The results of our study and our companion study in twins provide information on fetal safety of 17-OHPC in pregnancy. In reviewing a recent New Drug Application for 17-OHPC, the U.S. Food and Drug Administration raised concern about fetal safety because in the study of Meis et al,3 a nonsignificant increase in fetal deaths (RR 1.5, 95% CI 0.3–7.3) was seen in the 17-OHPC group.18 In our study of twins, fetal deaths were more common in the 17-OHPC group but those differences were not statistically significantly different from the placebo-treated group (RR 1.4, 95% CI 0.6–3.2). In our triplet study, only one fetal death was seen in the 17-OHPC group from the time of enrollment to the study endpoint of 35 weeks, and the fetus had multiple malformations. Six fetal deaths were seen in the placebo group. Our studies in twins and triplets collectively, therefore, provide a measure of reassurance that 17-OHPC therapy does not increase the risk of fetal demise. Furthermore, we found similar rates of small for gestational age infants in our current study among the two treatment groups.

Another issue about 17-OHPC treatment raised by the study of Meis et al3 is addressed with the current study and our companion study in twins, the effect of castor oil on preterm birth rates.4 It has been suggested that the use of castor oil in the placebo group and as a diluent for 17-OHPC might confound findings of 17-OHPC trials by actually increasing uterine contractility through the smooth muscle effects of castor oil.19 Castor oil is a gastrointestinal stimulant only when taken orally and not likely to have any effect on smooth muscle when given intramuscularly, since ricinoleic acid, the active ingredient, is formed by hydrolysis in the gut.20 Furthermore, the mean gestational ages at delivery in the 17-OHPC and placebo groups were consistent with the gestational age at delivery of triplets reported in the U.S. Natality report of 2005.21 Similar findings were seen in our study with twins.

Adverse effects were common in this study and overwhelmingly associated with injection site symptoms, such as pain, itching, and bruising. These findings were similar to those we reported in our study of twins and singletons.3,4 We also tracked serious adverse effects, including outcomes such as maternal death, unplanned hospitalization, and neonatal deaths. There were no maternal deaths reported among our study of triplets or twins. Likewise, the rates of other serious adverse outcomes in these studies were similar in the 17-OHPC and placebo groups.
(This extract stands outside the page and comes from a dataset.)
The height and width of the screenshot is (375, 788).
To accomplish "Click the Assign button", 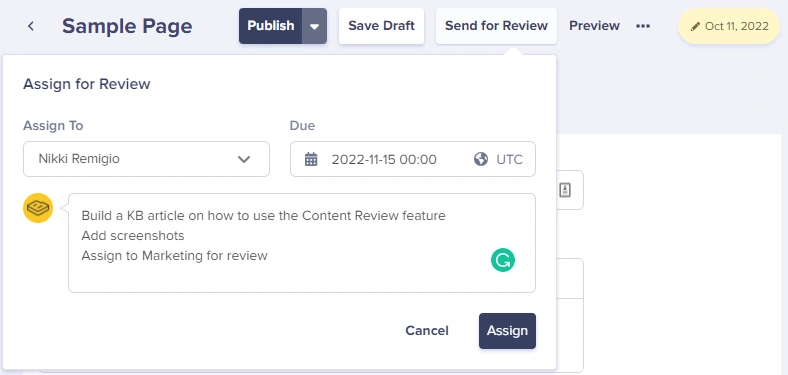I will point(508,331).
The application of 17-OHPC therapy to women at risk of preterm birth is supported by our trial in singletons3 and the meta-analysis of Keirse,15 which summarized the literature on the use of 17-OHPC to prevent preterm birth in earlier studies. This treatment unfortunately has been expanded to other groups of women deemed to be at high risk for preterm birth with the expectation that the treatment will work in all high-risk groups.22 The present study and our companion study in twins clearly point out that such expectations are unfounded and that prospective randomized trials are needed before expanding use of 17-OHPC to other at-risk groups.

In summary, we have shown that 17-OHPC, as prescribed in this trial, does not reduce the rate of preterm birth in triplets, and our companion study demonstrated a lack of benefit in twins. Women with multifetal gestation should therefore not be treated with 17-OHPC as a preventive for preterm birth unless new information emerges to alter that recommendation. Treatment with 17-OHPC seems to be safe for the mother and her fetus.